Even if gbaji were right, isn't perjury and trying to cover that perjury (in this case, not disclosing how much money you had to the court in an effort to get a lower bail amount, and then structuring these deposits to keep from alerting the government that you lied to said court for bail purposes) illegal, therefore making this structuring illegal in gbaji's "it's only illegal if your trying to cover up another illegal activity" scenario?
Yes. As I've acknowledged at least a couple times already. If you can show that they intended to misrepresent their finances to the court in order to get a lower bond and the transfers were an attempt to conceal that fact *then* you'd have a case. But the mere fact of how they transferred the money isn't proof of criminal action nor can it be used backwards to prove intent to lie (otherwise the whole law is circular and becomes arbitrary). You have to show that they believed that the court was unaware of the defense fund, knew that the court was asking (or expecting) them to include the money in the defense fund when asking about their personal finances, and then prove that they knowingly transferred the money the way they did to conceal this (or to facilitate it).

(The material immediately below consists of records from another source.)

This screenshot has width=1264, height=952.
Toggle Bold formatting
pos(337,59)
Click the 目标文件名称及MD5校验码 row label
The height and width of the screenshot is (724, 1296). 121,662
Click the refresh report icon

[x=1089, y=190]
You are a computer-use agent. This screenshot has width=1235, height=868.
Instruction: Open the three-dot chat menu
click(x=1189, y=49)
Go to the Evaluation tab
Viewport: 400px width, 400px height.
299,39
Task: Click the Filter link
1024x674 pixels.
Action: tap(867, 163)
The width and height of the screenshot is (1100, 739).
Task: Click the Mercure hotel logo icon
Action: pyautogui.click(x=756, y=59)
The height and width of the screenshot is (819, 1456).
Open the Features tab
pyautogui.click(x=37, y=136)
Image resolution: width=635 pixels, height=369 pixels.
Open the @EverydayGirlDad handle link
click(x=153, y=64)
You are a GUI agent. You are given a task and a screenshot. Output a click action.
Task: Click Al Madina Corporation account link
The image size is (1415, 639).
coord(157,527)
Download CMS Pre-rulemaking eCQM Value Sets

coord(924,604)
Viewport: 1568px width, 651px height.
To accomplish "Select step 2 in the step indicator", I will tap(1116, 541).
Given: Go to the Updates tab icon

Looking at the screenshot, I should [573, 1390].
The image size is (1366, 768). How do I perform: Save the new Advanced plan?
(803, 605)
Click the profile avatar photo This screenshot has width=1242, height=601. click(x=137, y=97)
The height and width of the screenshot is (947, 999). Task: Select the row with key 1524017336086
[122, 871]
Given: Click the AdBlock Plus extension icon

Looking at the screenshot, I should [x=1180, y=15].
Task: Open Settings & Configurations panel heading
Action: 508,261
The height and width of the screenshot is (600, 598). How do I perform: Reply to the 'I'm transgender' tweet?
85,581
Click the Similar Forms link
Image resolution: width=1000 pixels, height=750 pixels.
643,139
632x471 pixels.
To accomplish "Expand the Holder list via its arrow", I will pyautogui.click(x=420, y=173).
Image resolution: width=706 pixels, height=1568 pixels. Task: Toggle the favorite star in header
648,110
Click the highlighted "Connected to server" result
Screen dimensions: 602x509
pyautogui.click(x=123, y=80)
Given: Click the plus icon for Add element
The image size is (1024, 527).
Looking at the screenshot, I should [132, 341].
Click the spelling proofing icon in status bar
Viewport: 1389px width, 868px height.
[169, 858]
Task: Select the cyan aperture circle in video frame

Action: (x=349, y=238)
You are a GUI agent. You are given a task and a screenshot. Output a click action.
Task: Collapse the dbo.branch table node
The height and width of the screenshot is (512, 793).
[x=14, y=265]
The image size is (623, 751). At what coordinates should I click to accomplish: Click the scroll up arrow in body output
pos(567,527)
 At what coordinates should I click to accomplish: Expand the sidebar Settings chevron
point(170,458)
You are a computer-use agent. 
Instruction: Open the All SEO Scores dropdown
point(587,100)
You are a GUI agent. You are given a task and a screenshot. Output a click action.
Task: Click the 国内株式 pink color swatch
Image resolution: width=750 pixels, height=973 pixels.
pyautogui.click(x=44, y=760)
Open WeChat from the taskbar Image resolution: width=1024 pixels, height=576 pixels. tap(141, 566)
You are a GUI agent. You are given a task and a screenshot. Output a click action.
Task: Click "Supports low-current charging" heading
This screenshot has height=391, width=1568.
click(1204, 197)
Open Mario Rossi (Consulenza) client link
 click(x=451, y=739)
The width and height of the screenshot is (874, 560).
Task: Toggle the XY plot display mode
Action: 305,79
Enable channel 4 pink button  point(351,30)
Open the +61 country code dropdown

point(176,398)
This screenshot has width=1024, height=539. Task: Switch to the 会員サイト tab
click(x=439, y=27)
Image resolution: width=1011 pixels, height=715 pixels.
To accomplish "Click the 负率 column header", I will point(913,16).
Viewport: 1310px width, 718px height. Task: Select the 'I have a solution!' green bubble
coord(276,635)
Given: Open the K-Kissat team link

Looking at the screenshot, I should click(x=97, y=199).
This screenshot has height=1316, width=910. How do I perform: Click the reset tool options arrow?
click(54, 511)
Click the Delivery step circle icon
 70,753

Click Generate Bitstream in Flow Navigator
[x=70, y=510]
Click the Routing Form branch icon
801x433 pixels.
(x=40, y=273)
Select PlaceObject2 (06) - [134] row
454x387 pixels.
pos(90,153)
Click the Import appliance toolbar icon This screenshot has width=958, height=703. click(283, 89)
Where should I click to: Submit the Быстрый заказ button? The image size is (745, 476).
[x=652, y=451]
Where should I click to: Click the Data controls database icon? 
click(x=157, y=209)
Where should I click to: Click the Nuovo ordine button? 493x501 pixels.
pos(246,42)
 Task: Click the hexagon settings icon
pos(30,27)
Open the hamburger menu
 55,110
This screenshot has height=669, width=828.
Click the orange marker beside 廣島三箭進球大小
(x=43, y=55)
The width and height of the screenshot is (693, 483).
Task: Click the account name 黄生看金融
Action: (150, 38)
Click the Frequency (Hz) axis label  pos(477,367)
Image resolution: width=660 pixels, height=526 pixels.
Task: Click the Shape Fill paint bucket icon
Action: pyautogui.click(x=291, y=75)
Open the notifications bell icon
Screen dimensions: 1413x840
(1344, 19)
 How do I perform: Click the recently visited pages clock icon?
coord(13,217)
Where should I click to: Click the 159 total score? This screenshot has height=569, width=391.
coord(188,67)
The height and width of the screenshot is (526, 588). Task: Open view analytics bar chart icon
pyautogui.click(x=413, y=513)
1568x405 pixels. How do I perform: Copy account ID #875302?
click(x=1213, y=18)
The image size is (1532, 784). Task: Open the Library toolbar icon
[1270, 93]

It's certainly possible that there's evidence to show this. But what most people seem to be making the most noise about isn't sufficient IMO. Enough to look into it, certainly. But not proof. That's all I've been saying here. I have no clue if they were trying to cheat and hide/misuse that money. What I do know is merely having it, transferring it how they did, and even failing to mention it when asked about personal finances does not prove that this was the case. It honestly looks more to me like a couple people who assumed that the defense fund was separate from their personal finances, treated it like it was separate from their personal finances (there's no evidence I've heard that they went on a shopping spree with it or anything), but failed to take the official accounting steps required to legally make it separate from their personal finances.
Maybe I'm more willing to give people the benefit of the doubt and not prejudge their actions, but I can absolutely see people not fully understanding what the court is asking when it talks about personal finances. Most people, when asked how much money they have think about cash on hand and in their bank account(s). Most would probably not think to include money in their 401k, or that IRA they put money into from time to time, or those bond certificates their parents gave them for their college education (unless they need to cash them in to pay off a pimp and buy back all their furniture or something). Are they trying to conceal money they have? Probably not. Most likely they just didn't think of it at the time. And a special fund set aside for a specific purpose (like a college fund or a defense fund) might absolutely not be thought of as "personal finances".
A lot of the law in this area (especially perjury) revolves around intent. You can't just work backwards from the actions, assume intent, and then assume violation of the law. Because if you do that then intent becomes meaningless. Everyone who transfers money in increments less than $10k must be in violation of the law, right? If we assume that if someone does that, it must have been to avoid some audit trail, which must have been done to avoid some illegality, so therefore they must have intended to avoid that outcome when they did it. Like I said though, that's circular logic. It always proves someone guilty, so it's a useless methodology to use.